I couldn't believe it when they came in - there were orangey/pinkish halos around the cat and on the wall behind us.  I emailed Shutterfly's customer service and they immediately said they would reprint them and send me new ones.

Then the second order came in . . . with orangey/pinkish halos!  I was tired of dealing with customer service, so I sent in the big guns: Mr. Palindrome.  He called and spoke to a customer service rep for about 20 minutes.  The rep was very nice, assured us that they would reprint them and give us free overnight shipping.  Mr. Palindrome kept emphasizing that the reds were off in the printing and that they needed to have a human inspect them.  Yes, yes, they'd put that note in the file.

And the third order came in . . . exactly like the first two.  At that point, I needed to just get the cards out in the mail.
This picture shows one print of each round of printing.  The following pictures are close-ups of Round 1, 2, and 3.


While we were disappointed with the turn out, my mom said that she didn't notice at all and instead proudly displayed our card on her kitchen counter.
Even though we only paid for the first printing to be shipped, the 100 extra cards to recycle and the hassle of having them reprinted has made me want to try another company in the future.  

Did your holiday cards turn out the way you wanted?  What other companies have you used to print photo cards or photos?

Wednesday, December 29, 2010

Going Home for Christmas

"I'll be Home for Christmas" hits me hard every year.  When Mr. Palindrome was in the military, I would get weepy hearing it.  Not like, sniff, sniff, tear, tear, NO!  Weepy I tell you, weepy.  It's still bad, but I'm a glutton for punishment and sometimes search the song out so that I can let out a long sigh and concentrate any sad feelings into the song.  

Thankfully, this year being home wasn't just in my dreams.  We spent the long weekend at my parents' house outside of DC.  It was quiet.  Calm.  Full of family, food, and gifts.  

A few years ago, they made the switch to the fakey tree.  In retaliation, I bought my own real tree this year and vacuum my own pine needles off the floor.  The joke may be on me.
With 6 of us exchanging gifts in person and a few proxies, the gifts spilled from beneath the tree and across the room.  Santa had been very good to us.

I began to look for my favorite ornaments.
My first Christmas as a chubby 9 month old is immortalized with photographic evidence.
My brother was spared the trauma of having his chub brought up during the holidays, so he feels free to gobble up Christmas cookies with abandon.
This little sweetheart was a gift to my parents for their first Christmas together.  We have to put her in a prominent, eye-level spot so we don't lose her.  She's made it through unscathed for over 30 years now.
And yes, we're those kind of people who have ornaments for their pets.  
My mom does a beautiful job of decorating with little vignettes everywhere.
Before there was Sandra Lee, there was my mom and her very own tablescapes.
The Christmas china is the icing on the food buffet.  So comforting.  Until you have to hand wash 18+ pieces later that night.
I gifted these sweet reindeer place card holders  to my mom last year and she was so happy to add them to the table this year.
In the front bay window, she strung various gold ornaments from the ceiling.


About half way through our visit, I noticed a sub-theme to her decorating.  Sub-theme might be an understatement.  Short of red, white and blue ornaments, this theme was pretty clear!




Did you head back to your hometown for Christmas?  What are some decorations that make you reminisce about pleasant holiday memories?

Friday, December 24, 2010

Merry Christmas!

Nothing says "Merry Christmas" to me more than red mittens.  Well, perhaps the baby Jesus, but besides him, it's the mittens.
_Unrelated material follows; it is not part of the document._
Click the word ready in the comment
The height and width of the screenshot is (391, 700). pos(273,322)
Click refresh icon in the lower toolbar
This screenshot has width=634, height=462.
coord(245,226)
Mittens say, "Remember childhood wonder! Stay warm and toasty! Merry Christmas!  Happy Birthday Jesus!"  And for curious minds, yes, my mom did used to make a birthday cake for Jesus.  She'd even color the coconut "grass" green before putting a nativity manger on it.  Does that explain a lot about me and why I think of wearing mittens and eating baby Jesus cake?

Merry Christmas!
Clockwise from Top L:
Christine's Mittens - Felted Nordic Maroon Wool Sweater Mittens
Kristin NY - Red Embroidered Flower Felted Mittens
Twice is Nice Mittens - Snowmen Mittens
LV Green - Upcycled Wool Sweater Mittens

Wednesday, December 22, 2010

Cooking for a Crowd

We threw a Christmas party the other week and it was feat of logistical genius.  Somehow, we finished our half bath reno, cleaned the house from top to bottom (or hid the dirt), rearranged all the furniture to accommodate a surprisingly high RSVP rate, and made all the food items.  I do not recommend this approach. I think I'm still tired from it all.
The food was much appreciated, but as Mr. Palindrome said, I did not "account for economies of scale" when choosing the menu.  It's easy to double a recipe, but if you can't bake it all at the same time, then you're not saving too much time mixing it together first.  Add to that that I was QUADRUPLING all of the recipes.  I spent about 3 hours making 12 dozen mini pizzas and 4 hours making 8 dozen cream puffs.
If you're coming up with apps for say 8-16 people and you have to whip it up unexpectedly, the pizzas would actually serve you well.  I got the recipe from Martha Stewart Everday Food.  I use the term recipe loosely.  Do you actually need a recipe for pizza?  I'm going to venture no.  However, the idea was cool.  Take a pound of dough (Thank you TJ's!), and divide it into 36 little dough balls.  Press those little suckers into rounds, brush with olive oil, and sprinkle with S&P.
Here's where the real rocket science comes in.  If you can't do it your first try, it's ok.  I'm a culinary goddess and it was hard work for me.  Sprinkle the little buddies with, wait for it, antipasto stuffs.  Since I married a man with some Italian blood, we have these things stocked in our cupboard.  The hard part is finding them buried beneath the pasta and macaroni.  Artfully drape the olives, artichokes, and roasted red pepper onto the pizzas.  Garnish with shredded mozzarella.  I won't tell on you if you use pre-shredded stuff from a two pound bag if you don't tell on me.
These things turned out to be crowd favorites.  The finger food part of it is brilliant - you don't even need a plate.  Just pick it up off the platter and put it straight in your mouth.  They're one bite wonders.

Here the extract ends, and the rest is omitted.